(SOURCE DATA begins)

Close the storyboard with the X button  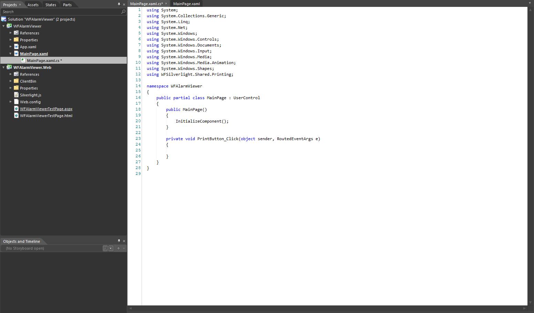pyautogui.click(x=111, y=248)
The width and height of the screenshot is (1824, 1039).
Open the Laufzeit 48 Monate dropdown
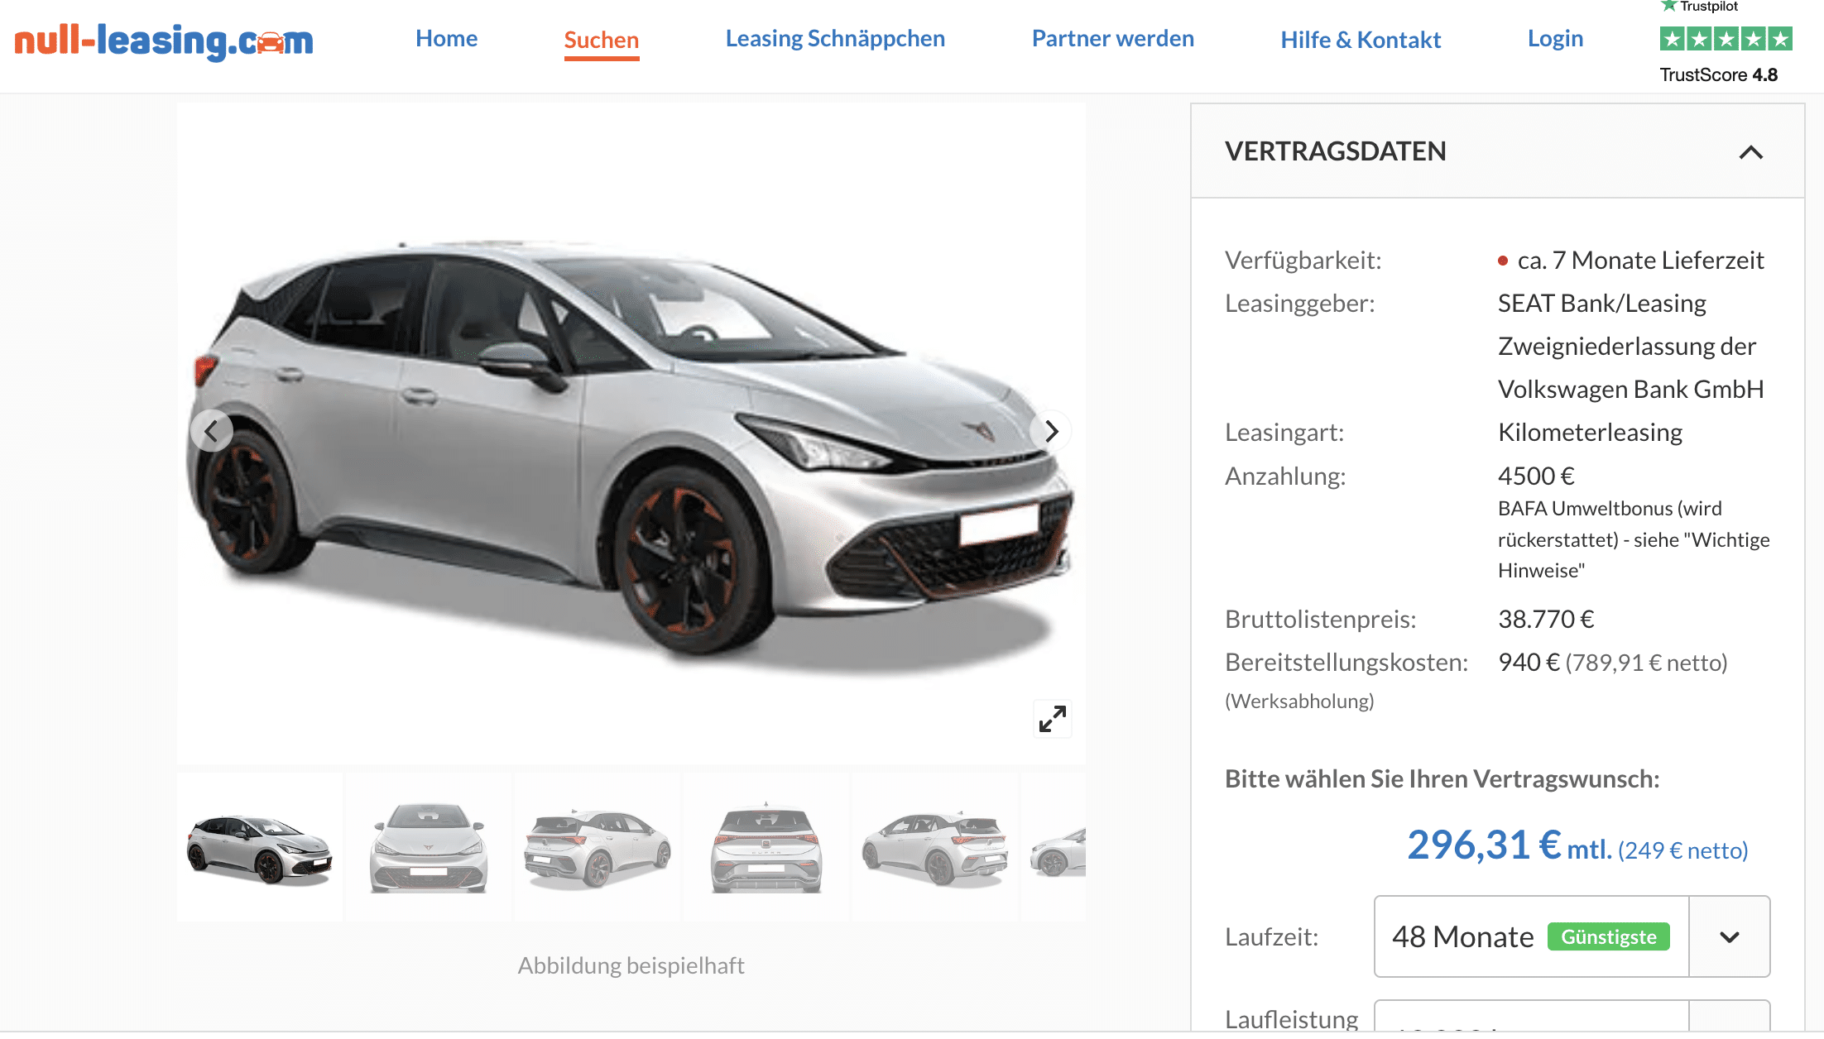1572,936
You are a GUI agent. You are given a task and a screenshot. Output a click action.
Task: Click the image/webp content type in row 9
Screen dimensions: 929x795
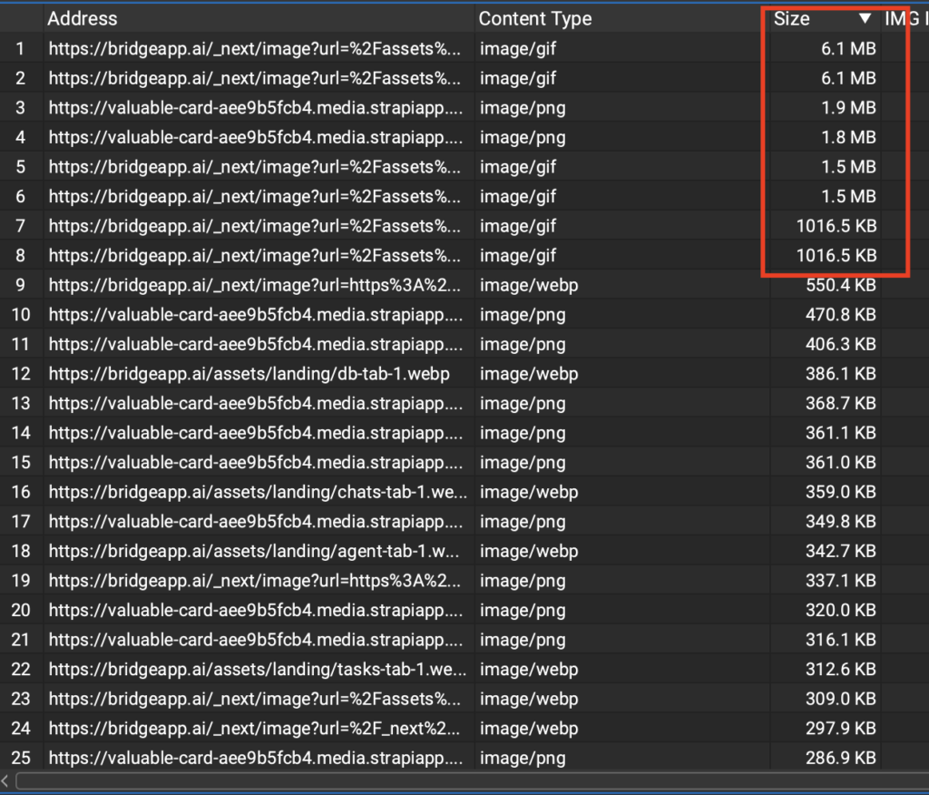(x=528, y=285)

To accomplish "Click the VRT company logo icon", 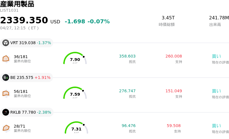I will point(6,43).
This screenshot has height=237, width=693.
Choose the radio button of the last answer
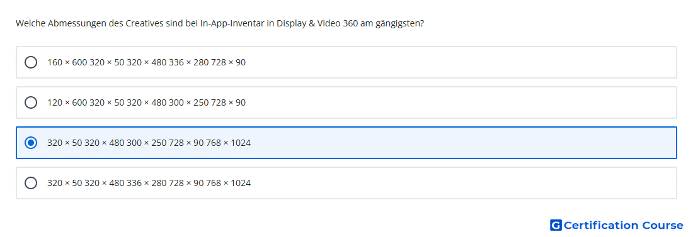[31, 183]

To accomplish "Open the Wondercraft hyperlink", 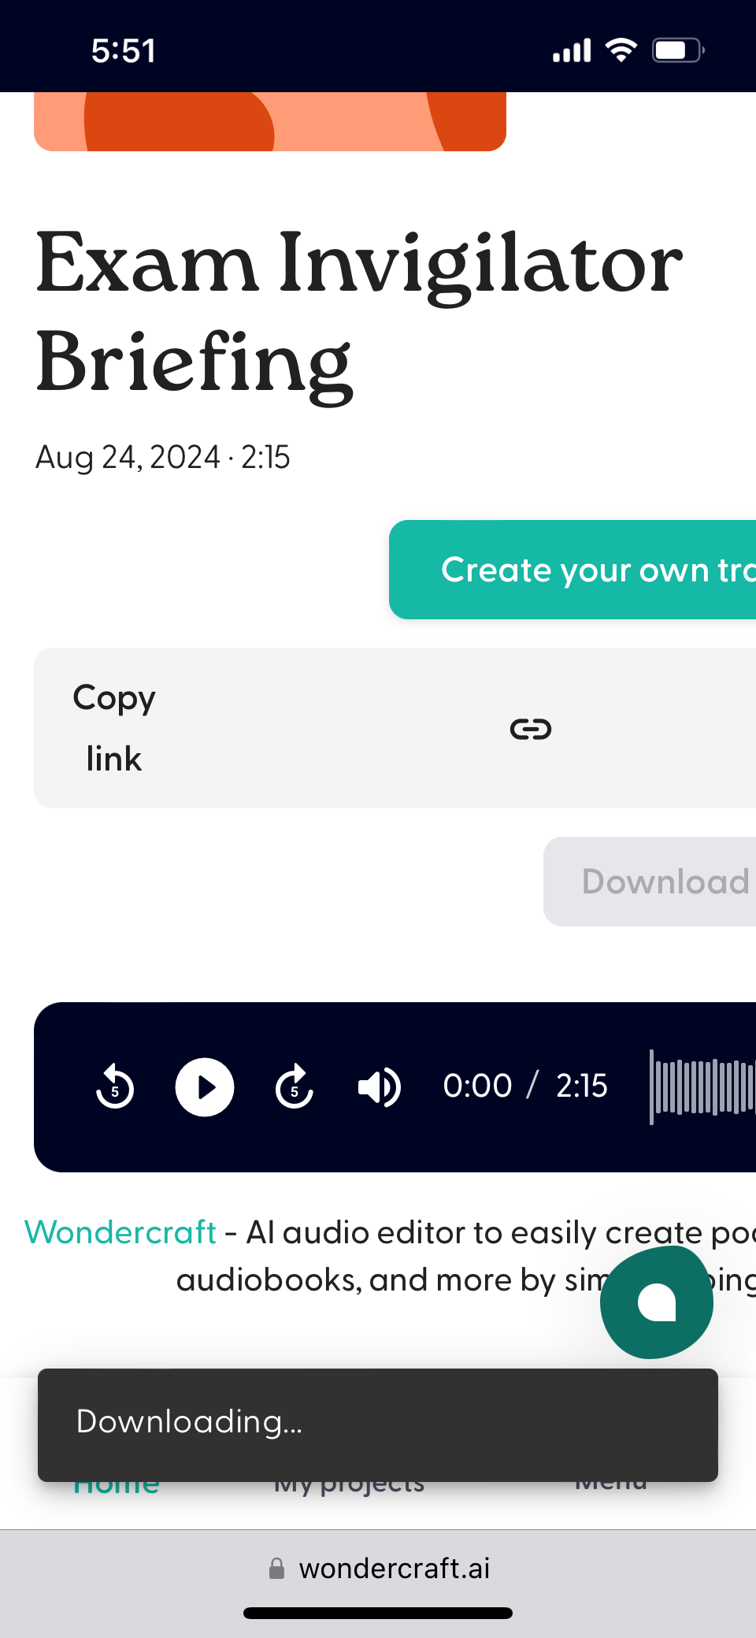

(SOURCE DATA ends)

WORK INSTRUCTION:
Search the entries for the string "screenshot" and collect each line that has it.

ANSWER TO THE PROBLEM:
The width and height of the screenshot is (1824, 1039).
You are a GUI agent. You are given a task and a screenshot. Output a click action.
This screenshot has height=237, width=693.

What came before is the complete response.